The trade conflict between the U.S. and China began after the Chinese Communist Party (CCP) started dealing unfairly with Western businesses. The American government under Donald Trump had to eventually take countermeasures to offset the balance. Unfortunately, it is the ordinary folks on both sides who suffer the most by the ongoing conflict.
According to Bank of America Merrill Lynch, the company’s U.S. consumer confidence indicator fell to 50.1 in September, the lowest reading in the indicator’s history. “The consumer appears to be rattled by the latest escalation in the U.S.-China trade war… The drop in confidence appears to be already having an impact on consumer demand,” the bank said in a note (Business Insider).
In August, the University of Michigan’s U.S. consumer sentiment index registered the largest monthly decline since December 2012. If the fall continues, it could translate into lower consumer spending, slowing sales for businesses, and rising unemployment. In fact, a survey conducted by UBS showed that American business owners could stop hiring if the trade war continues unabated. U.S. companies reportedly cut 10,000 jobs in August due to the uncertainties regarding the trade war.
A JP Morgan study estimates that the current tariffs on Chinese goods will force an average U.S. household to shell out an additional US$1,000 every year. Given that the tariffs were raised from 10 to 15 percent on September 1, the expenditure of American households will rise even further. The IHS Markit flash index, which measures America’s manufacturing conditions, fell below the 50 point mark for the first time since the Great Recession of 2008-2009.
“We have got a great economy… But I do think that the uncertainty caused by volatile tariff situation and this developing trade war could jeopardize that strength and that growth, and that is, I think, that’s a legitimate concern,” Senator Pat Toomey said to ABC News.
Effects on China
Consumer confidence in China has also been low ever since the trade war began. Data from the National Bureau of Statistics shows that retail growth in the country slowed down tremendously to 4 percent. According to eMarketer, Chinese retail growth is now expected to average out at 3.5 percent for the year, far below the 7.5 percent rate it had expected last year. China’s housing market has remained lackluster, car sales have declined, and stock market prices have been muted. All this while the Yuan has been weakening against the U.S. dollar.

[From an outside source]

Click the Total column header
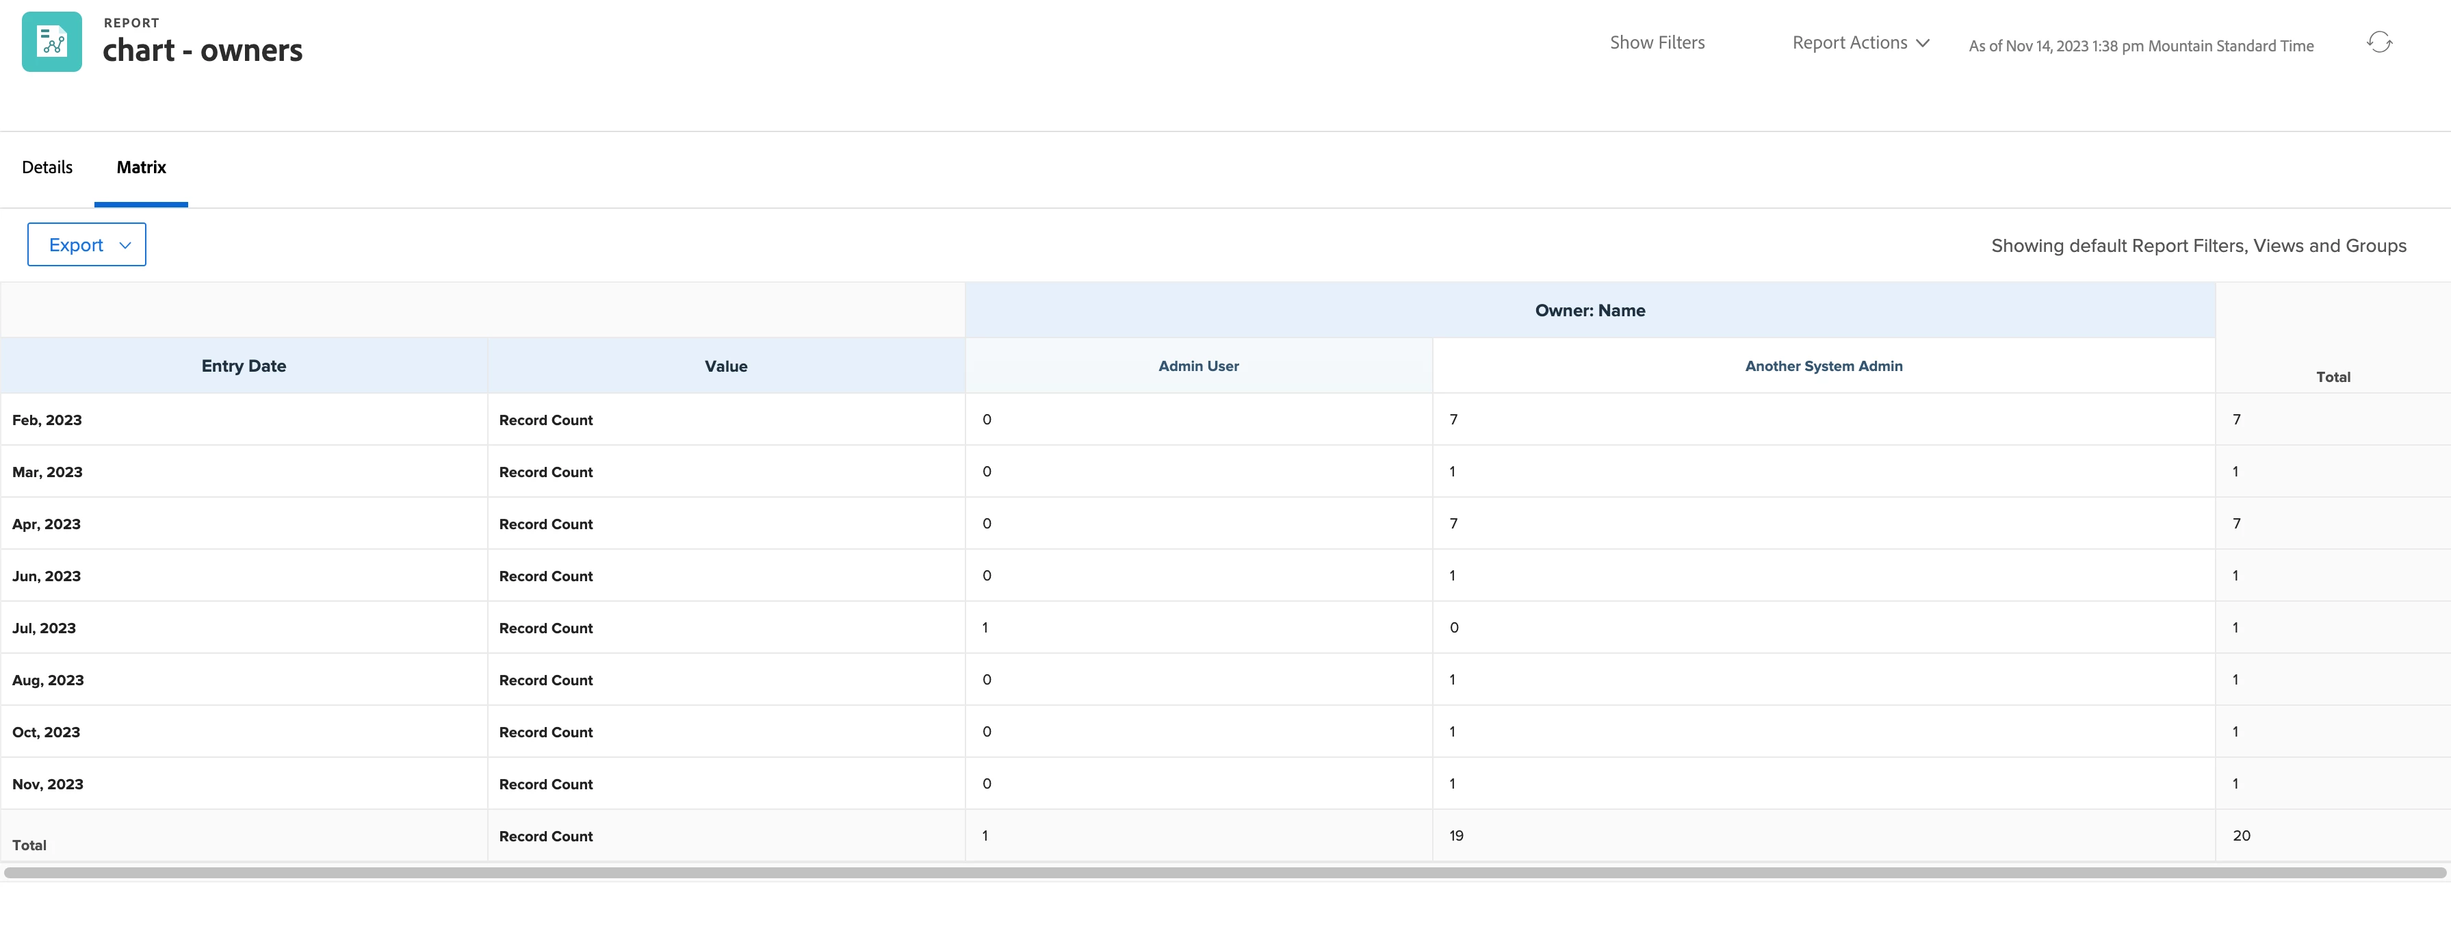The width and height of the screenshot is (2451, 931). (2332, 377)
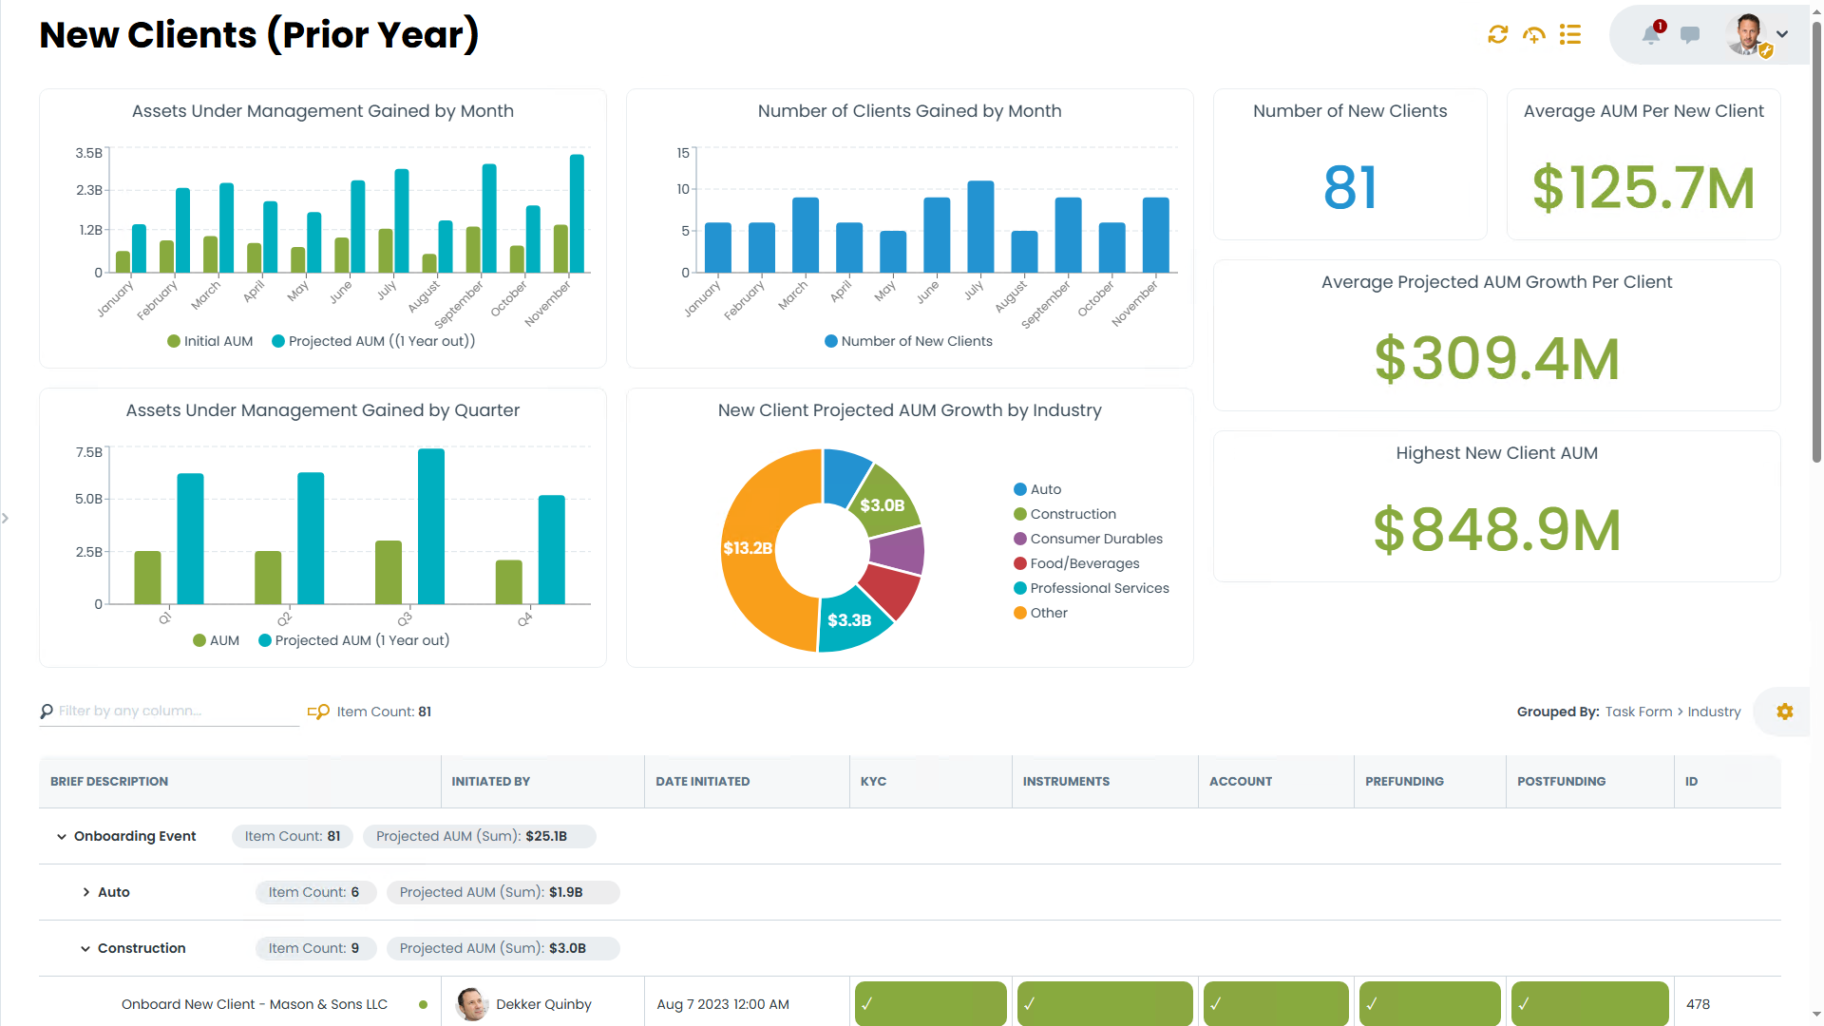Click the advanced search icon near Item Count
Screen dimensions: 1824x1026
click(319, 711)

Some economists now believe that China’s GDP growth might even fall to around 5 percent next year if the situation continues. “If Beijing can hit consumers’ sweet spot with the right mix of tax cuts, spending incentives, and easy credit, the government has a much better chance of saving GDP growth from sliding towards the 5 percent mark over the next year. China needs a quick-acting Goldilocks solution in which future economic stimulus is neither running too hot nor too cold,” according to the South China Morning Post.
According to Bloomberg Economics, the U.S.-China trade war could shave off 0.6 percent from the global GDP by 2021. Using an economic simulation model from the World Trade Organization, a team of economists predicts world GDP to fall up to 2 percent (US$1.75 trillion) by 2022. The value of exports and real income are expected to decline by 17 and 2.25 percent respectively during the period. To put this into context, the financial crisis of 2009 triggered a 2.1 percent fall in global GDP.